- Work item -
The answer must be every line of the records in which the string "will" appears.
*** Records shown ***
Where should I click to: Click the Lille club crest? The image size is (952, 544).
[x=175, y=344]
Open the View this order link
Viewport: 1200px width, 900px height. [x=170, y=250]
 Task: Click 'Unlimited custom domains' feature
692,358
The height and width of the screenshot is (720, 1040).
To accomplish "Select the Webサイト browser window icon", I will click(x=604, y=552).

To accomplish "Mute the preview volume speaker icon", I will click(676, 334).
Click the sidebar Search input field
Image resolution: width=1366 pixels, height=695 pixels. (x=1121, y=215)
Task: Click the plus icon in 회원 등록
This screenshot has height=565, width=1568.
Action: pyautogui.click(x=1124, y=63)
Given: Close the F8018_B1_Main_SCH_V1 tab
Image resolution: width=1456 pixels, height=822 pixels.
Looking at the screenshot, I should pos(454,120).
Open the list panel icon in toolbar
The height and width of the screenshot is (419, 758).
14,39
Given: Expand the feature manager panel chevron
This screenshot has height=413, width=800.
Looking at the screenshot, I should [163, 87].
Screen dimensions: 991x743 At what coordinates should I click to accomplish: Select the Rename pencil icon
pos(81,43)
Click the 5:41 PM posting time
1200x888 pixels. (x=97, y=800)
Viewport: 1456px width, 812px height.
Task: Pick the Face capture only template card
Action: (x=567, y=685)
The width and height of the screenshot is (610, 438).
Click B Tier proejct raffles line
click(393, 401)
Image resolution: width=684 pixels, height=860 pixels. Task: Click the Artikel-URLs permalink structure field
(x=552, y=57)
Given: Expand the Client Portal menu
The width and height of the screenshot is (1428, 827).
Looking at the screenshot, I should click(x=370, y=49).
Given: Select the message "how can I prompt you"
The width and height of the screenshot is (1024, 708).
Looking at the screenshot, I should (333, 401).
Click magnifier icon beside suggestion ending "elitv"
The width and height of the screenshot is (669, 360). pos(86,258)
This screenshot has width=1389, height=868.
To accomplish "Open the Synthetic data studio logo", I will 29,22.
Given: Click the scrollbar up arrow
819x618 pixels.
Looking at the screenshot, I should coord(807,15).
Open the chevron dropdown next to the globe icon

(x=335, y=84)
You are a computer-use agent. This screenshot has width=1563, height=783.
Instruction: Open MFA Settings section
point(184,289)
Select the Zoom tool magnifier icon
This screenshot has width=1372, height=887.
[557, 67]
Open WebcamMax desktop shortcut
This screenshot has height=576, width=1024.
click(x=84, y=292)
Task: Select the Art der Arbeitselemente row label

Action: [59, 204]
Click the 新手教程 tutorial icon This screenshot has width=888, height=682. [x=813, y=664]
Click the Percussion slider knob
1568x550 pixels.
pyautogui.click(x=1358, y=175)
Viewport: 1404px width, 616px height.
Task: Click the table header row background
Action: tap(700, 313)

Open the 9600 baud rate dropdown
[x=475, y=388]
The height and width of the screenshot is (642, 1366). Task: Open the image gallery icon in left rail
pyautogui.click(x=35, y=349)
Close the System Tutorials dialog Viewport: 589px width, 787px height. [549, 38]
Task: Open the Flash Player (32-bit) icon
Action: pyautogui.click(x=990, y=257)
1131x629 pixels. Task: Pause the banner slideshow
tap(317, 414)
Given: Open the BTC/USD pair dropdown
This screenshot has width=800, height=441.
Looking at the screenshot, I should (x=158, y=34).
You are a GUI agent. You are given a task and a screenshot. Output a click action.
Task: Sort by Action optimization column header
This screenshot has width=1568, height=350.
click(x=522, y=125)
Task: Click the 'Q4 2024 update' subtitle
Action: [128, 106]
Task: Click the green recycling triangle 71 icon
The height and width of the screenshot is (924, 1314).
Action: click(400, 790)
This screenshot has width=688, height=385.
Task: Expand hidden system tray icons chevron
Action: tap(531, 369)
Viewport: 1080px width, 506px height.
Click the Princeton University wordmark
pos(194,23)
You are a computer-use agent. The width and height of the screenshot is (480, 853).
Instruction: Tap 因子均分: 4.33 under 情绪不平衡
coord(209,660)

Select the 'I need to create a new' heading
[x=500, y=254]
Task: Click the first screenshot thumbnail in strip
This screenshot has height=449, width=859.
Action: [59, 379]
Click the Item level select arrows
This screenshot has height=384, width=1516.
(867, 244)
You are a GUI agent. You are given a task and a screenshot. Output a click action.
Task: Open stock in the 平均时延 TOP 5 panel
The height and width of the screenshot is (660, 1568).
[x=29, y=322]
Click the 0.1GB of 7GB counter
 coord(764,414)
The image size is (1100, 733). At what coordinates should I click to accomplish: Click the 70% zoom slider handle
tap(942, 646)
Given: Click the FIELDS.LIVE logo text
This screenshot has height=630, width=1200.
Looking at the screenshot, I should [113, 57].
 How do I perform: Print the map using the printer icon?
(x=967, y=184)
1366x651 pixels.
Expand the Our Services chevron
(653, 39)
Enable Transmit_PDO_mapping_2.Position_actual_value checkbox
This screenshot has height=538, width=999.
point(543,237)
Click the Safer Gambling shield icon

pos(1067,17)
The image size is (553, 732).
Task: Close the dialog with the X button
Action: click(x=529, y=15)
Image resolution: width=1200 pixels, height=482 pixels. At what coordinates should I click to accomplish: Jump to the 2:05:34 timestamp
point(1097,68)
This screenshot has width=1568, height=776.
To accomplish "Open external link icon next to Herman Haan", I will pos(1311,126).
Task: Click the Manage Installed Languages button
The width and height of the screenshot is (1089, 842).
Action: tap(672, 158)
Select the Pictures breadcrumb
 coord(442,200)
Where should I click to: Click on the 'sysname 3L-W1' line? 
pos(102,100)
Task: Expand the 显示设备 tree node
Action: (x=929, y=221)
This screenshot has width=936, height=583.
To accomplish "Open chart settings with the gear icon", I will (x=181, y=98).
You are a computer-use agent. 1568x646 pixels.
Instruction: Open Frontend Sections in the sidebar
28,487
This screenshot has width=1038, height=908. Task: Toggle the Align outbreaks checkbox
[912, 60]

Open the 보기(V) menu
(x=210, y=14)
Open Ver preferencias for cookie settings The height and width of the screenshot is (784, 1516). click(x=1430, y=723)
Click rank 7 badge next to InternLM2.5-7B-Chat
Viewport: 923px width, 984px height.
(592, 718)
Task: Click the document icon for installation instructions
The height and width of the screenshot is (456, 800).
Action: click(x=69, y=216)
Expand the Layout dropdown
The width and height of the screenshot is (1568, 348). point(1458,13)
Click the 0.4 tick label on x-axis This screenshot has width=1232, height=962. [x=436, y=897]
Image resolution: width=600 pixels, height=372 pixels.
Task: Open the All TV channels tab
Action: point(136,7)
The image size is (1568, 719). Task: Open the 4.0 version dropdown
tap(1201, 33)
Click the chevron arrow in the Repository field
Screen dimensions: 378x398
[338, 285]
*** End of Records shown ***
- Result of the task -
To accomplish "Select the Webサイト browser window icon", I will click(x=604, y=552).
To accomplish "Mute the preview volume speaker icon", I will click(676, 334).
To accomplish "Open the Synthetic data studio logo", I will 29,22.
To accomplish "Open external link icon next to Herman Haan", I will pos(1311,126).
To accomplish "Open chart settings with the gear icon", I will (x=181, y=98).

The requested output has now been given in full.